Mais je tiens à préciser quelque chose : je ne m'en prenais pas aux petites gens qui n'ont pas lu Montaigne et qui visitent quand même la librairie; pas au principe, du moins... il y a eu récemment ici une belle discussion sur le "taux de culture" du monde ou de la jeunesse actuels... je crois que tout les monde a été d'accord pour conclure que la culture, la vraie, à toute époque, a été la fait d'une minorité.
Et il est honorable pour la majorité de rendre hommage "à ce qu'on devine plus grand que soi", oui.
Mais un problème actuel, n'est pas que la majorité reste imperméable à la culture : c'est qu'elle prétende quand même à la culture (banalité, soit). Et puisqu'elle sent bien qu'elle ne peut réellement y accéder, finit par la rabaisser. (c'est pas un thème camusien, ça ?)
Et justement : dans cette visite, je n'ai pas senti d'hommage, mais plutôt la prétension à participer à la culture sans faire l'effort nécessaire pour cela.
Mais je suis peut-être excessif, c'est vrai.
G.
Gil : excessif ? Ce n'est pas à moi de le dire, puisque je n'ai pas participé à la visite dont vous parlez.
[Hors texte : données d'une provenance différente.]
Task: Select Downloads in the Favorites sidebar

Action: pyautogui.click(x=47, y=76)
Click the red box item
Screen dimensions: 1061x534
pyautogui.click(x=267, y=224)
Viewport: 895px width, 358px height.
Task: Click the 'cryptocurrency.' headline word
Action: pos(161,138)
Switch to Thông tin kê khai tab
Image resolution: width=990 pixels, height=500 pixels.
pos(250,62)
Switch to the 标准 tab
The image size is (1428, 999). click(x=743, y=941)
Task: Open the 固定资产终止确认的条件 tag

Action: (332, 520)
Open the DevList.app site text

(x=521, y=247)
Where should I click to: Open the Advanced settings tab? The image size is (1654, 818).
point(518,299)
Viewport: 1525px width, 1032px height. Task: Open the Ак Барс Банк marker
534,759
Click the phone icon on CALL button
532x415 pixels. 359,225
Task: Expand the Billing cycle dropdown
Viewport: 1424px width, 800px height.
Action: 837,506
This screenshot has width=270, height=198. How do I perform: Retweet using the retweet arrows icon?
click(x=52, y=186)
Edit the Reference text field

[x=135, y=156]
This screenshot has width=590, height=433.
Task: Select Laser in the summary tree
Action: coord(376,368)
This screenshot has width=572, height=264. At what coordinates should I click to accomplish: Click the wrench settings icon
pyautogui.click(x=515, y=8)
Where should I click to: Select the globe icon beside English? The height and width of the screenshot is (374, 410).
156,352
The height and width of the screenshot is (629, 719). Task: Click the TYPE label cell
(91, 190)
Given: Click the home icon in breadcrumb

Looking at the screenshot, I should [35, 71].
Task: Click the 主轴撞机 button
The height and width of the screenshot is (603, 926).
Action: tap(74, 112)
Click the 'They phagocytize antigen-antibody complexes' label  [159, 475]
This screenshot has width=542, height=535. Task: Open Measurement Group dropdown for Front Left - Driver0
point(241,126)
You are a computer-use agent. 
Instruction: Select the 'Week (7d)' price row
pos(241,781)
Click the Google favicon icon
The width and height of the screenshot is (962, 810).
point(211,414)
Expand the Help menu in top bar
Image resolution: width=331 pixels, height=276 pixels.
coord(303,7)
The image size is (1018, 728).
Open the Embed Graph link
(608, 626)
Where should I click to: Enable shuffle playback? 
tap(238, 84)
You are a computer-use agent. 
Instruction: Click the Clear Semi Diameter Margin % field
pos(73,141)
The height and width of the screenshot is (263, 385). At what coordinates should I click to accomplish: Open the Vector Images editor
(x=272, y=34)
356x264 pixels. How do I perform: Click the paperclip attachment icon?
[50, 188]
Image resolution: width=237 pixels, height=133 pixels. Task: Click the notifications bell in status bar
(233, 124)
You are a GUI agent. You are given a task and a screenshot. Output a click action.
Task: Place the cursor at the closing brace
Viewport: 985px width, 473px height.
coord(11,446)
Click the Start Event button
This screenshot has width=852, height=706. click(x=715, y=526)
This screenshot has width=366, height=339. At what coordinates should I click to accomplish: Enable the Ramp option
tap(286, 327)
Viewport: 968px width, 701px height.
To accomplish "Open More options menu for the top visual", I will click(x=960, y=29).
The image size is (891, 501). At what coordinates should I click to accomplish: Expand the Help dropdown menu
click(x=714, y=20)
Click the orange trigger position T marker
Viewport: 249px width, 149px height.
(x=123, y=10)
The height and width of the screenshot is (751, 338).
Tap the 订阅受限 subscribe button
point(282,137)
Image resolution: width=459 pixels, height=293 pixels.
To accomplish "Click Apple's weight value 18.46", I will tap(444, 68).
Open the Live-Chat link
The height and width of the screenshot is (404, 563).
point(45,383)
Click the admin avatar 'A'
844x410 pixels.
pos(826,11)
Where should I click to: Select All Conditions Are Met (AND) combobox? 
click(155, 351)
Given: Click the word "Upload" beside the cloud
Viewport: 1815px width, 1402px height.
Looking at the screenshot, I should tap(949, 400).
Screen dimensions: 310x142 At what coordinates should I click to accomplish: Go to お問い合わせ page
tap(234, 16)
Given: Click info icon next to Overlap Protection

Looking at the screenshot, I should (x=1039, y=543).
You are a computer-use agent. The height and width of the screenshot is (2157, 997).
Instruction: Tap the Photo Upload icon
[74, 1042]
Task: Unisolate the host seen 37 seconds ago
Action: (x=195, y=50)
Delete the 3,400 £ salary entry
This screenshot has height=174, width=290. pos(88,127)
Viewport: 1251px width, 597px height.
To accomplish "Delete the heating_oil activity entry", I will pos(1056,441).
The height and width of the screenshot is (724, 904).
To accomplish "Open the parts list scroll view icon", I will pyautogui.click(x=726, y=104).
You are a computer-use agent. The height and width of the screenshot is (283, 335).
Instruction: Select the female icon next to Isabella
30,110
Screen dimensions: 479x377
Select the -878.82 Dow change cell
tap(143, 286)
Du reste, je m'avise que la mienne à déjà presque dix ans d'âge : il n'est pas impossible que les choses se soient, là aussi, festivisées grave…
RépondreSupprimerJe voulais dire que je me suis peut-être un peu trop focalisé sur certaines personnes de la visite. Les autres ne prétendaient peut-être à rien. Fopagénéraliser, comme dirait RM.
RépondreSupprimerQuant à la visite en elle-même, je ne retire rien : affreux.